SARCAN F., Aydin M., KURUOĞLU F., DÖNMEZ Ö., YILDIRIM S., EROL A.

Materials Science and Engineering B: Solid-State Materials for Advanced Technology, vol.272, 2021 (SCI-Expanded) identifier identifier

  • Publication Type: Article / Article
  • Volume: 272
  • Publication Date: 2021
  • Doi Number: 10.1016/j.mseb.2021.115322
  • Journal Name: Materials Science and Engineering B: Solid-State Materials for Advanced Technology
  • Journal Indexes: Science Citation Index Expanded (SCI-EXPANDED), Scopus, Academic Search Premier, Aerospace Database, Chemical Abstracts Core, Communication Abstracts, INSPEC, Metadex, Civil Engineering Abstracts
  • Keywords: Ternary chalcogenide, Tlsbs(2), Photoconductivity, Photoluminescence, Anisotropy, THIN-FILMS, PHOTOCONDUCTIVITY, SEMICONDUCTOR, ABSORPTION, ANISOTROPY, TISBS2, EDGE, GAP
  • Istanbul University Affiliated: Yes

Abstract

© 2021 Elsevier B.V.We have studied the temperature-dependent optical absorption and emission mechanisms of ternary chalcogenide TlSbS2 by carrying out sandwich and planar photoconductivity, and photoluminescence measurements in the temperature range 30 K to 300 K. Two main transitions were observed in the room temperature photoconductivity spectrum at energies of 1.74 and 1.84 eV, which are attributed to a native acceptor–donor transition and a band-to-band transition, respectively. A spectral anisotropy near the bandgap energy of TlSbS2 is observed between the sandwich and in-plane photoconductivity spectrum.
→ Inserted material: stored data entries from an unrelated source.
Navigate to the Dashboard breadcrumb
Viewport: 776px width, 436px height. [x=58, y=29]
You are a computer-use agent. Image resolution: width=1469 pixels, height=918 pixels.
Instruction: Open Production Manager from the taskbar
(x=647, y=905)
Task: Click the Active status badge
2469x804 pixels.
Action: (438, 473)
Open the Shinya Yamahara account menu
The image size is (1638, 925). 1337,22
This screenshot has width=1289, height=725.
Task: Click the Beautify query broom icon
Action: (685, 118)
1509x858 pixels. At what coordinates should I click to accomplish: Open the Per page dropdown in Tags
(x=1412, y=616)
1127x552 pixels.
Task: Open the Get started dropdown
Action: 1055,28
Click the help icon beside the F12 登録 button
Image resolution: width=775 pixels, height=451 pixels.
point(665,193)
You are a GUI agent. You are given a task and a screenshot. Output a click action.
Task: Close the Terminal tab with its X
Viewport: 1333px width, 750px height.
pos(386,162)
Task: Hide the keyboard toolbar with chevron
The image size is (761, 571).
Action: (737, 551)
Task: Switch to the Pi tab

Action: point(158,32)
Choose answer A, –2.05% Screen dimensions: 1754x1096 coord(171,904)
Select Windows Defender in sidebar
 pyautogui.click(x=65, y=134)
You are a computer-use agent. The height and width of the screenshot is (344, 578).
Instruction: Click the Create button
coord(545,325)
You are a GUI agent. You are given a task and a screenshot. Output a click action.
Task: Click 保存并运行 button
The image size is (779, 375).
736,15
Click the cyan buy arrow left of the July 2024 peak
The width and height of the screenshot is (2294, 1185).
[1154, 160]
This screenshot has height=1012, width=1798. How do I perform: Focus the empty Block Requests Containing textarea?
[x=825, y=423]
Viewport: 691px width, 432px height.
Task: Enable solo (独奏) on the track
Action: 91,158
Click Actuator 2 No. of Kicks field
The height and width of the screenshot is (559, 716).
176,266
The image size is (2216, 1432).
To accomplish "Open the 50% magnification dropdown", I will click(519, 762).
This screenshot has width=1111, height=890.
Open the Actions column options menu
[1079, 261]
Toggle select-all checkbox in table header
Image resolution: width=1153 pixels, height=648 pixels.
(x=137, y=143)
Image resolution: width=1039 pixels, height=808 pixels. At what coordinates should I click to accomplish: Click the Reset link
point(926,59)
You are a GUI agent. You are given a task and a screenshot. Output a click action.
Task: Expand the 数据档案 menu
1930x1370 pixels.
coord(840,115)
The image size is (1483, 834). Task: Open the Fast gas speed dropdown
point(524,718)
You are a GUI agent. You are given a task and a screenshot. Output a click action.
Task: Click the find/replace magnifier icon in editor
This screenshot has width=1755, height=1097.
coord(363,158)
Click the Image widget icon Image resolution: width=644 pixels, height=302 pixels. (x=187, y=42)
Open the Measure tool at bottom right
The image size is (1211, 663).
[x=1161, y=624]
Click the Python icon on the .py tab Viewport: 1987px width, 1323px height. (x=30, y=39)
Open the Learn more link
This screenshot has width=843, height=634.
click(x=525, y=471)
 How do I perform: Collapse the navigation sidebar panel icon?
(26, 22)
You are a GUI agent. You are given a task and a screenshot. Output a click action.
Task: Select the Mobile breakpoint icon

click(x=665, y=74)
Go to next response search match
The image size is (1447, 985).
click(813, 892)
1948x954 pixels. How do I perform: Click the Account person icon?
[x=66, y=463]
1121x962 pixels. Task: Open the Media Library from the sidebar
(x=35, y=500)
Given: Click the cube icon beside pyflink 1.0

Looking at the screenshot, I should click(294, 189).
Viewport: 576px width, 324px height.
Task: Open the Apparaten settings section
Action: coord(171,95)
In the photoluminescence spectrum, we observed deep-level broadband emission which is correlated with the native defect-related transition-based free-to-bound recombination between 30 K and 70 K. The Debye temperature of TlSbS2 was found to be 280 K, and the thermal expansion coefficient was determined as 1.62×10-3eV/K from the analyses of its temperature-dependent photoconductivity spectra.